O juiz deliberou durante um mês e depois condenou Leopold e Loeb a prisão perpétua. Doze anos mais tarde, Richard Loeb, que fora o instigador do crime, foi morto numa contenda com outro prisioneiro. Nathan Leopold passou trinta e quatro anos na prisão, durante os quais deu aulas a outros prisioneiros, ofereceu-se como cobaia para experiências médicas com a malária, dirigiu a biblioteca da prisão e trabalhou no hospital da prisão. Depois ficar em liberdade condicional, foi viver para Porto Rico, onde continuou a esforçar-se até ao fim da vida por se «tornar novamente um ser humano», sobretudo através de trabalhos que implicavam ajudar os outros. Morreu em 1971.

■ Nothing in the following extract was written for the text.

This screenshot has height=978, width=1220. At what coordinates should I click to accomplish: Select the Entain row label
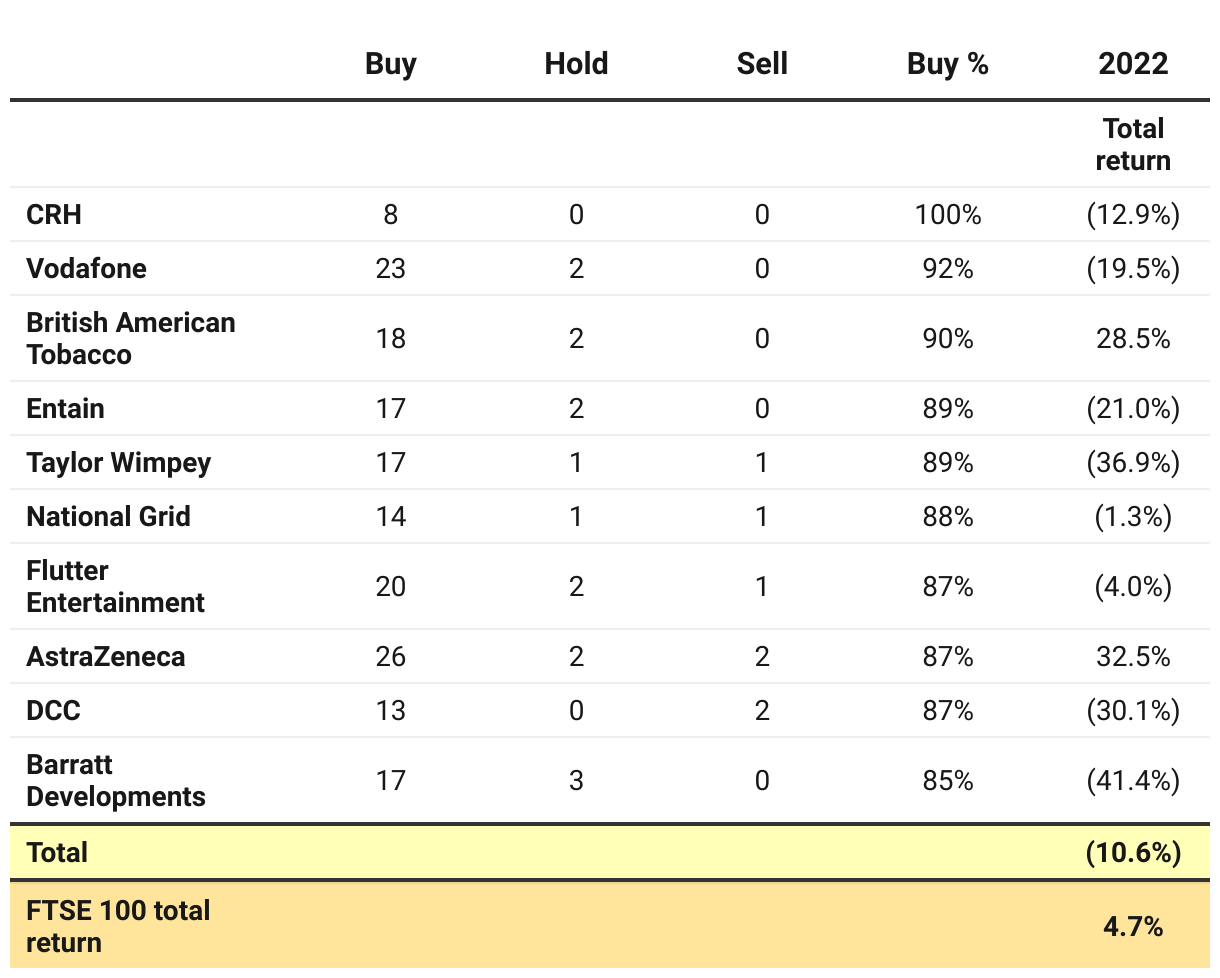65,409
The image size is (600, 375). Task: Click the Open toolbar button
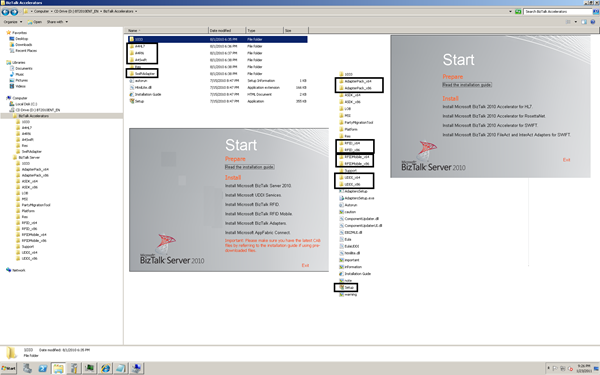pos(35,22)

James Rachels, Problemas da Filosofia (Lisboa: Gradiva, 2009, pp. 155-9)

5 comentários:

  1. Eu concordo inteiramente com o advogado. Não temos qualquer "responsabilidade" pelos nossos actos pois são o resultado de várias causas. Várias pessoas contra-argumentam dizendo que podendo contrariar esta teoria (determinismo radical) dizendo, por exemplo, agora vou deixar caír um lápis. Porém, o acto dessas pessoas deixarem caír um lápis foi o resultado da causa que foi quererm provar que o livre-arbítrio existe. Neste caso até conheces as causas, mas todos nós agimos em consequência de uma ou várias causas, só que não as conhecemos todas.

    Mónica Serrão 11ºB

    ResponderEliminar
  2. Mónica, segue-se daí que censurar ou punir alguém pelo mal que faz são coisas que não fazem sentido? E, já agora, elogiar ou recompensar alguém por algo de bom que faz também não faz sentido? E os tribunais e as cadeias deviam acabar?

    ResponderEliminar
  3. Tudo isso faz sentido. Porém, não sendo uma consequência de algo mas como causa, ou seja, alguém com medo de ir para a cadeia, de ser punido, não iría cometer os mesmo erros. Serviria de causa para o indivíduo não cometer algo errado (o medo de ser castigado). Se receber um elogio ou uma recompensa por algo, vai tentar repetir ou fazer algo digno de mérito.
    O recompensar ou castigas vão ser mais causas a actuar na vida das pessoas.

    Mónica Serrão 11ºB

    ResponderEliminar
  4. Nós não sabemos mesmo o que dizer! Como é possível estragarem a vida desta maneira.
    O advogado foi bastante eficaz no que toca a elibá-los da pena de morte com uma teoria filosófica.
    Todos nós temos livre-arbitrio e nada está determinado a acontecer por isso achamos que elibar os réus, foi um erro de certo da parte do juiz mas uma grande justificação por parte do Advogado.

    =D Força ai Stor!

    ResponderEliminar
  5. O advogado mostrou que tudo acontece por uma causa,que eles não têm culpa , porque um está desgastado mentalmente porque passava dias a estudar e ler histórias de crimes e o outro queria provar a sua superioridade.
    Mas se tu acontece por uma causa qual foi a causa da Primeira Causa (do Big Bang)?